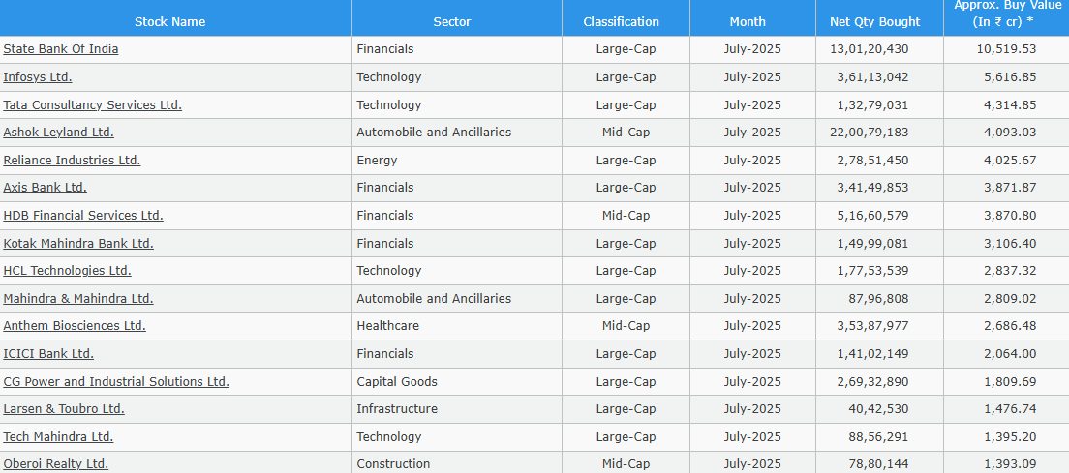Sort by Net Qty Bought header
This screenshot has height=473, width=1069.
(875, 21)
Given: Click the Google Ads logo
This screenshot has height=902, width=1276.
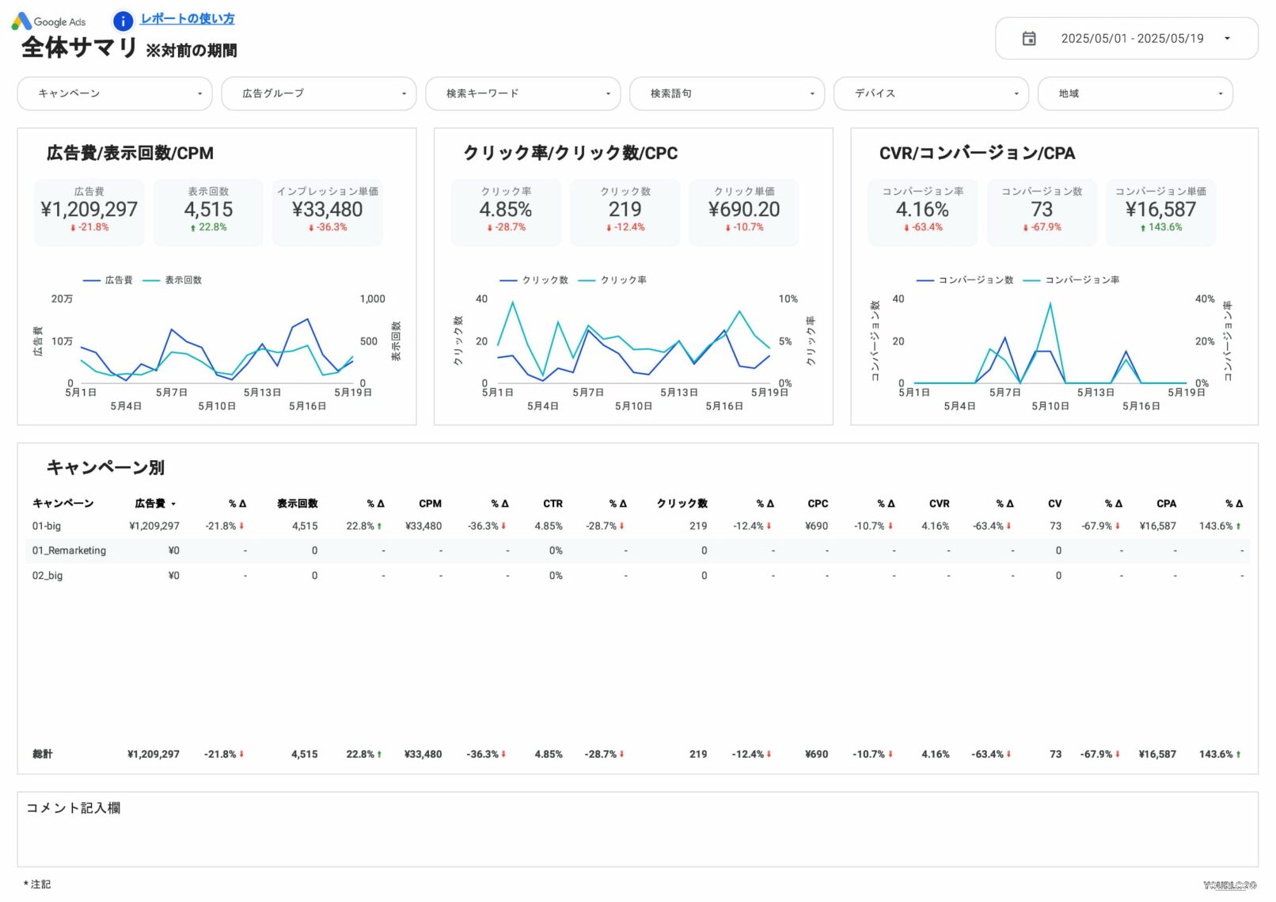Looking at the screenshot, I should pyautogui.click(x=49, y=21).
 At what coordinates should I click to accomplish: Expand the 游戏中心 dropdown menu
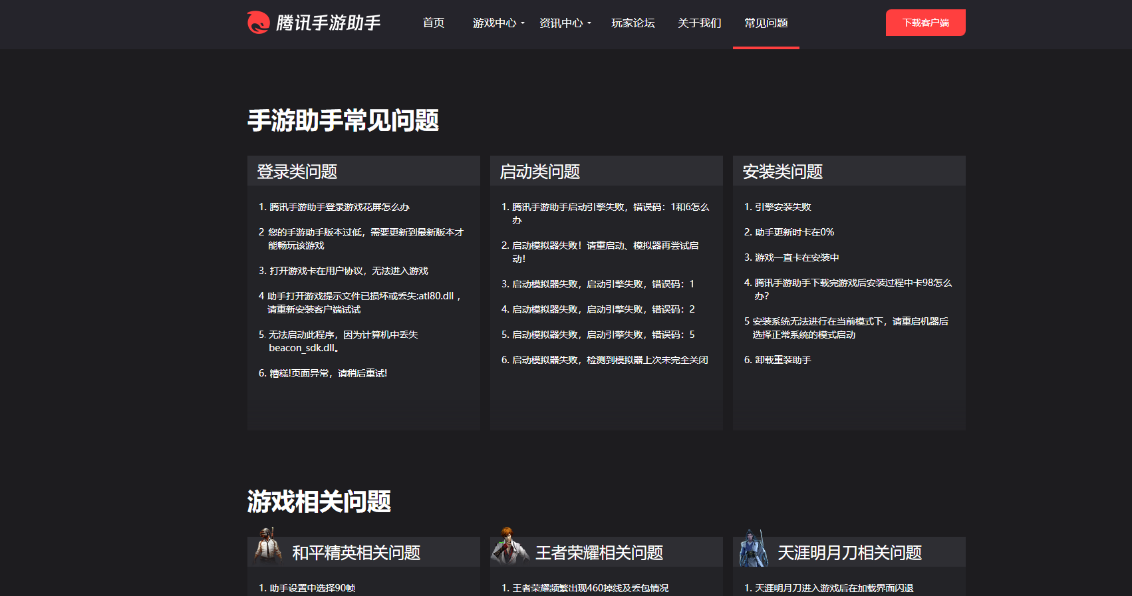tap(498, 23)
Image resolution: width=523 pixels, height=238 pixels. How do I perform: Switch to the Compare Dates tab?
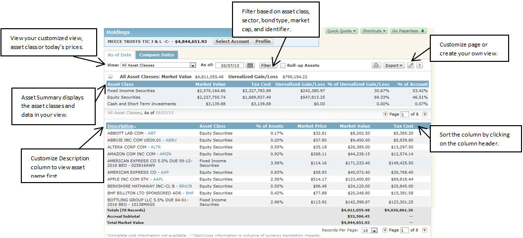tap(156, 55)
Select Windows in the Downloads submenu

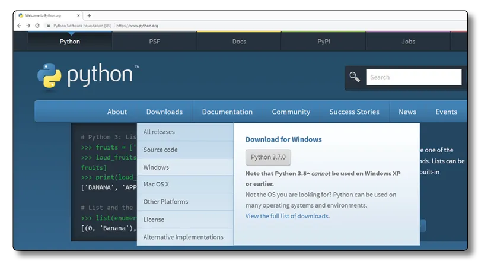[156, 167]
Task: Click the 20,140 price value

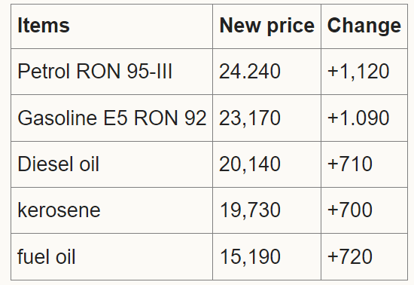Action: click(250, 164)
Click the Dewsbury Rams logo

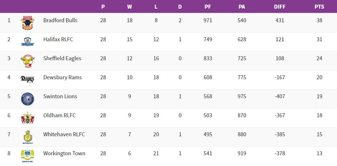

■ ■ ■ ■ ■

» **TASK**:
The lines to return are those in the entries above that hold "logo".

» **PROBLEM SOLUTION**:
Given: Click the Google Ads logo
Click the Dewsbury Rams logo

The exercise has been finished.